Film

Diabolical child

Joshua ****1/2 
Jacob Kogan, Sam Rockwell, Vera Farmiga, Dallas Roberts 
Directed by George Ratliff 
Rated R 
Opens Friday

Mike D'Angelo

The first discordant note in Joshua, George Ratliff’s spectacularly creepy tale of an affluent New York family in crisis, is neither sinister nor supernatural, and yet for some reason it puts you immediately on edge.

Hotshot hedge-fund analyst Brad Cairn (Sam Rockwell), cheering on his 9-year-old son Joshua (Jacob Kogan) at a Central Park soccer game, gets a phone call from his wife, Abby (Vera Farmiga), who’s just gone into labor. Yanking Josh from the field, he hurries out of the park and quickly spots an available cab pulling up on the opposite side of the street.

After dashing across, however, he turns to discover that Joshua hasn’t followed him. His son is just standing there on the opposite curb in his uniform and cleats, looking vaguely apprehensive. “C’mon, buddy, let’s go,” Brad yells, waving him over. Joshua dutifully takes one tentative step into the street, only to immediately step back when a car whizzes past. Ratliff cuts to black (and the film’s title) on the boy’s placid, I-think-I’m-fine-over-here gaze.

For obvious reasons, Fox Searchlight, which acquired Joshua at this year’s Sundance Film Festival, has chosen to sell the film as your basic bad-seed thriller, inviting audiences to watch a diabolical Damien clone skulk around a cavernous Manhattan apartment seeking creative ways to destroy his relatives. In truth, the movie does eventually arrive at that point, to its very slight detriment. But walk in unaware, as I did at Sundance, and you could easily mistake Joshua for a remarkably sharp, disquietingly offbeat family drama, exploring the fissures created by the introduction of a new baby to the Cairn household. Abby, who’d experienced severe postpartum depression nine years earlier, sees her moods start to violently swing once again. Brad’s born-again parents demand to know whether little Lily, unlike Joshua, will be baptized—oblivious to the feelings of their mother, a self-described (and decidedly secular) “big fat Jew.” And Josh, like most kids who suddenly find that they’re no longer the center of attention, begins acting out in his own nerd-prodigy fashion, playing “Twinkle Twinkle Little Star” in lieu of Bartok at a school recital and giving his toys away to the poor.

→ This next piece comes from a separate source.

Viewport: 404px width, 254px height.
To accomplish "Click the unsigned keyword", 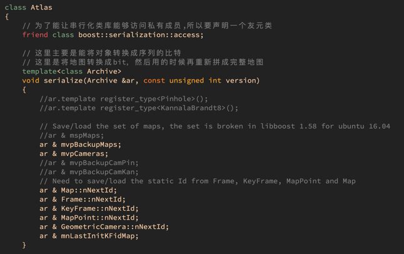I will pyautogui.click(x=186, y=81).
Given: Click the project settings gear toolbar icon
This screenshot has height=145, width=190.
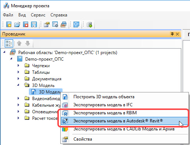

By the time Joshua develops a morbid fascination with Egyptian mummification, we’re unmistakably in horror territory, awaiting the inevitable body count. Even so, Ratliff jangles our nerves not with gore or with cheap “boo” effects (though Josh does possess the standard genre ability to abruptly appear from behind refrigerator doors and so forth), but via subtly dissonant editing and unsettlingly inexplicable behavior.

Scenes frequently end half a beat before you expect them to, while you’re still attempting to process something peculiar you’ve just glimpsed or barely heard. And while any old fright flick of this sort might mysteriously kill off the family dog, what chills you here is the way that Joshua, after observing his father’s outpouring of grief over the mutt’s forlorn remains, proceeds to mimic Dad’s every word and gesture in an obscene simulacrum of mourning. That it’s not clear whether Josh intends this performance as cruel mockery, or whether he’s simply incapable of expressing emotions he hasn’t learned by rote, only makes you empathize with Brad’s look of incredulous disgust.

Sadly, Sam Rockwell won’t even be mentioned when critics and pundits start floating possible Best Actor candidates at year’s end, though I can’t imagine anybody equaling his flash-free portrait of a genial doofus determined to love a child who, as Brad admits at a parent-teacher conference, is exactly the kind of kid he himself would have bullied and tormented in school.

“You’re my boy, I’ll always love you,” Dad assures an insecure Joshua early on; by the film’s black-comic final act, however, father and son regularly sit on opposite sides of the kitchen or family room, locked in mutually distrustful stare-downs. Joshua exploits a rarely acknowledged fear: that your child will turn out to resemble you in no way whatsoever. Which makes its truly bizarre denouement—a piano duet between the newly liberated Joshua and his favorite uncle, Ned (Dallas Roberts), a rather swishy musical-theater composer—that much more daring. Most movies wouldn’t even acknowledge a straight couple’s unspoken, perhaps guilty wish for their offspring, much less detonate it.